I can definitely state that Lordsburg had a hospital at the time because I was born in it a few years later. My father was superintendent of schools so I'm sure Lordsburg had a fine school system. But the Days felt Sandra would get a better education in the big city.
In fourth grade, Sandra transferred from the public schools to Radford School for Girls in El Paso. She went there until the eighth grade when she convinced her parents to let her go to school in Lordsburg. She stayed through the year, but having to leave home before dark and arriving back after dark, as many ranch children still do, was too much. She couldn't participate in after-school activities and so could make few friends. She returned to El Paso the next year and enrolled in Austin High School.
Sandra graduated at 16 and went to Stanford, then to law school.. During the summers she worked for Forrest Sanders in Lordsburg. Those who have read the Jay Miller Book Club recommendation "Madam Millie" may remember that Sanders was the lawyer who kept Mildred Clark's houses of prostitution out of trouble.

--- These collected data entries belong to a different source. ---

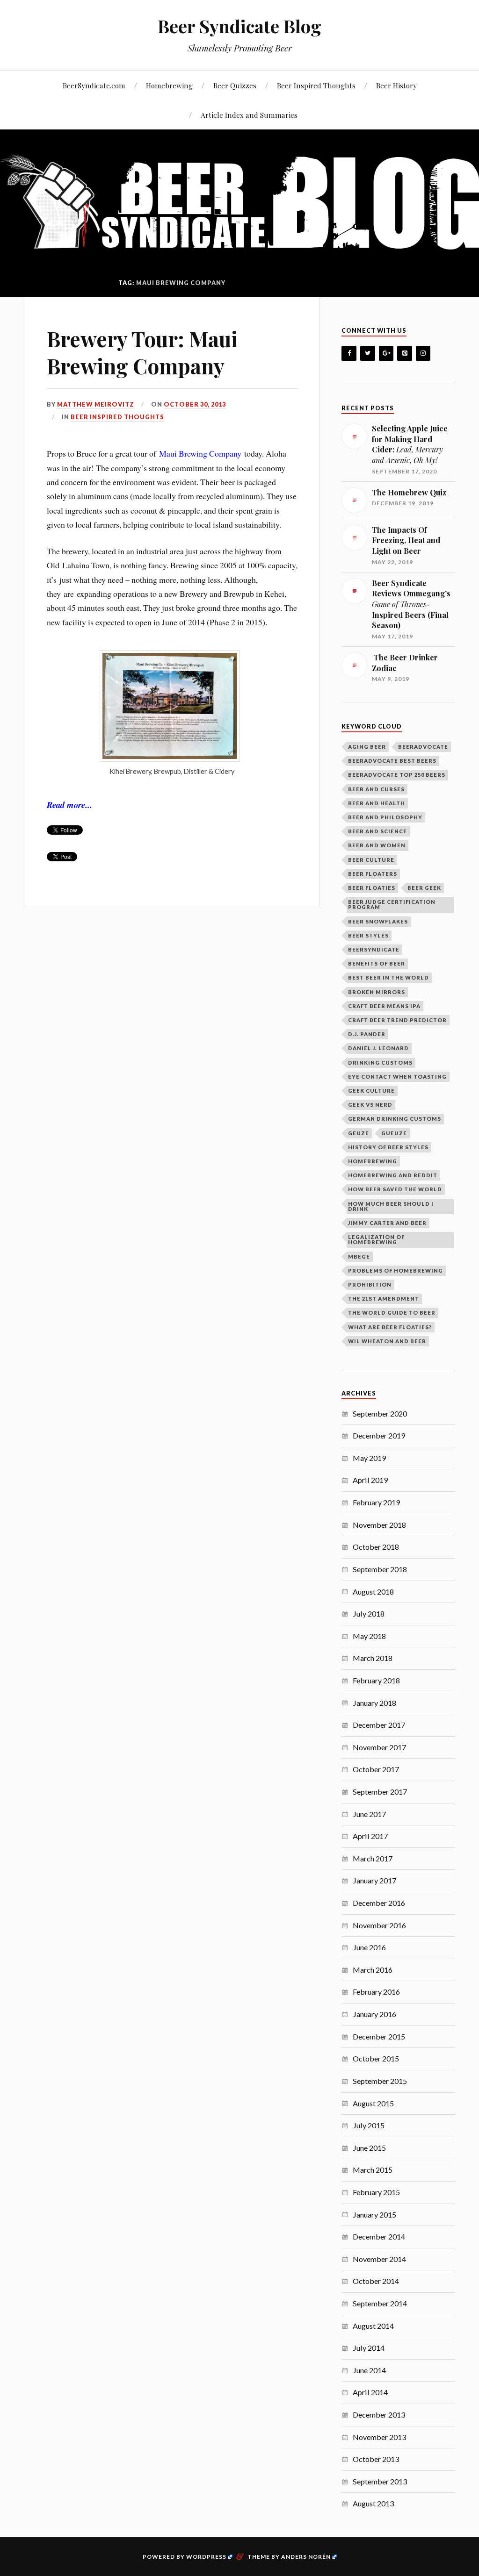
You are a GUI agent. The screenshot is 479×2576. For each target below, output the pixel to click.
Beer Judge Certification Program (391, 904)
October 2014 (376, 2280)
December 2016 (379, 1902)
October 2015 (376, 2058)
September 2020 (380, 1413)
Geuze (358, 1133)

After law school, she married John O'Connor, a classmate. They moved to Phoenix where she was active in politics and became a judge. Her mentor was neighbor Barry Goldwater, to whose conservative, but not radical, principles she always remained true.
Her retirement was a surprise to Washington, to Phoenix and reportedly even to her family. But my sources indicate that two weeks earlier, the U.S. Marshals Service was asking security questions around Phoenix concerning a retiring federal judge who would be moving to town. Someone knew.
O'Connor's "Lazy B" book is delightful, written in a light-hearted, fun-to-read style that makes it obvious why she is considered the most down-to-earth of the justices. Best of all, you'll learn something about the southwestern New Mexico values that shaped O'Connor into a person whom those in the know call one of the most influential justices in American history.